Tuesday, June 29, 2010

NPR's best of the bestsellers


The NPR list is compiled from surveys of nearly 500 independent booksellers nationwide. Unlike many lists, it excludes mass-market titles and sales by supermarkets, online retailers, big-box stores and the like... and i'm sharing it with you! happy reading!!

Island Beneath the Sea
By Isabel Allende (translated from the Spanish by Margaret Sayers Peden, hardcover, 464 pages,
In the continuing aftermath of the earthquake in Haiti, it's fitting to be reminded of the early years of this first black independent state in the Caribbean. Allende's new historic novel, set in the sugar plantations of 18th-century Saint-Domingue (now Haiti) and New Orleans, is enriched by the writer's trademark sensuality and narrative brio.
The Lake Shore Limited
By Sue Miller, hardcover, 298 pages
In this elegiac and emotionally sophisticated novel, a quartet of vividly realized characters sort out the aftermath of one man's death on Sept. 11. Leslie's beloved younger brother Gus was in one of the planes that hit the towers on that day. Some years after the tragedy, Gus' girlfriend Billy writes a play about a terrorist attack on a train (the Lake Shore Limited) running through Chicago. The play, being staged in Boston, stars Rafe, whose beloved wife is dying from ALS. Leslie has had a fling with an architect named Sam, whose first wife died of breast cancer, leaving him with three young sons to raise. The action begins when Leslie invites Sam to see Billy's play.
House Rules
By Jodi Picoult, hardcover, 532 pages
A master of topical fiction, Jodi Picoult focuses her latest novel on Jacob Hunt, an 18-year-old with Asperger's syndrome, who is also a CSI fanatic. (He watches the television series compulsively and, using a police scanner for information, makes appearances at local crime scenes.) When the graduate student who is his social skills tutor goes missing, he sets out, it seems, to solve the crime, but ends up as the chief suspect. To the police he appears guilty because of his remote, Asperger's-related behavior. Jacob's frazzled mother, Emma, does her best to explain, but the outside world judges him in ways she can't control.
The Imperfectionists
By Tom Rachman, hardcover, 288 pages
This tragicomic first novel by a former foreign correspondent for The Associated Press features a raft of idiosyncratic characters working for an unnamed newspaper in Rome in the waning days of print. Rachman brings an insider's savvy and a soupcon of sympathy to his tale. By the time each player has been introduced, and the history of the paper from its origins in the 1950s to 2007 has been rendered in italic sections, Rachman has meticulously essayed the past half-century of print journalism.
The Immortal Life of Henrietta Lacks
By Rebecca Skloot, hardcover, 384 pages
The explosive ingredients in this nonfiction book — a scientific thriller, an untold family story, an exploration of race and class — add up to riveting social commentary.
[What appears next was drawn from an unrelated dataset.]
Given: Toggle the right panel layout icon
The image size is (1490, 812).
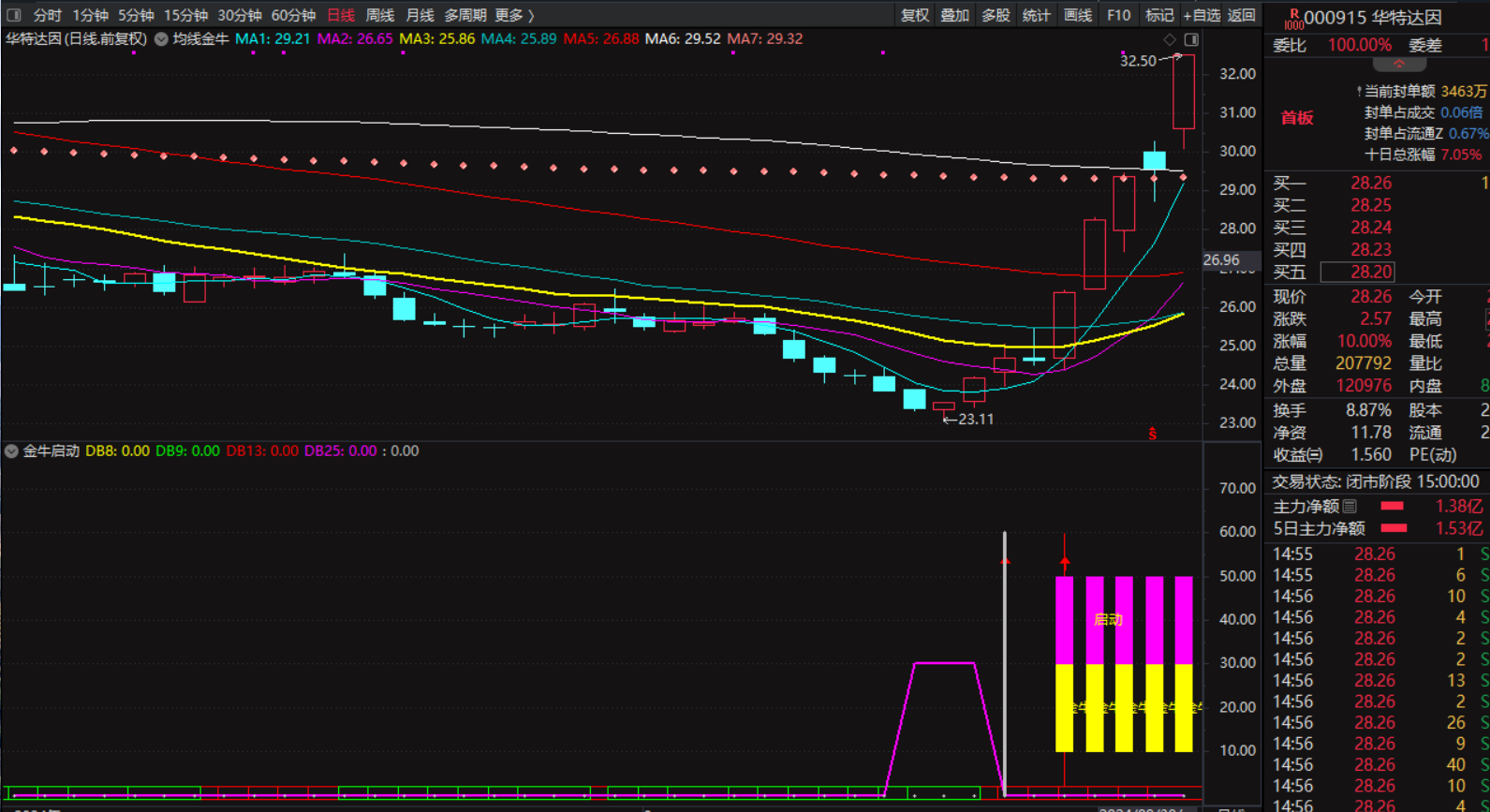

Released in February, the book (which is slated to be an Oprah-produced HBO film) remains one of 2010's most-talked-about titles. Skloot's dramatic narrative follows three tracks. The first traces the life of Henrietta Lacks, the great-great-granddaughter of slaves, who died in 1951 from aggressive cervical cancer, leaving behind a husband and five children. Skloot parallels that with the story of the cells (codename: HeLa) drawn from Lacks' tumor, which became the world's first "immortal" human cells cultivated in a laboratory. The writer's third narrative thread weaves in her own relationship with Lacks' children in the years after they find out about the highly lucrative medical uses of their mother's cells (which were taken without her permission). In a final act of authorial grace, Skloot is donating a portion of the book's proceeds to the nonprofit foundation she set up to provide scholarships and medical coverage to Lacks' descendants.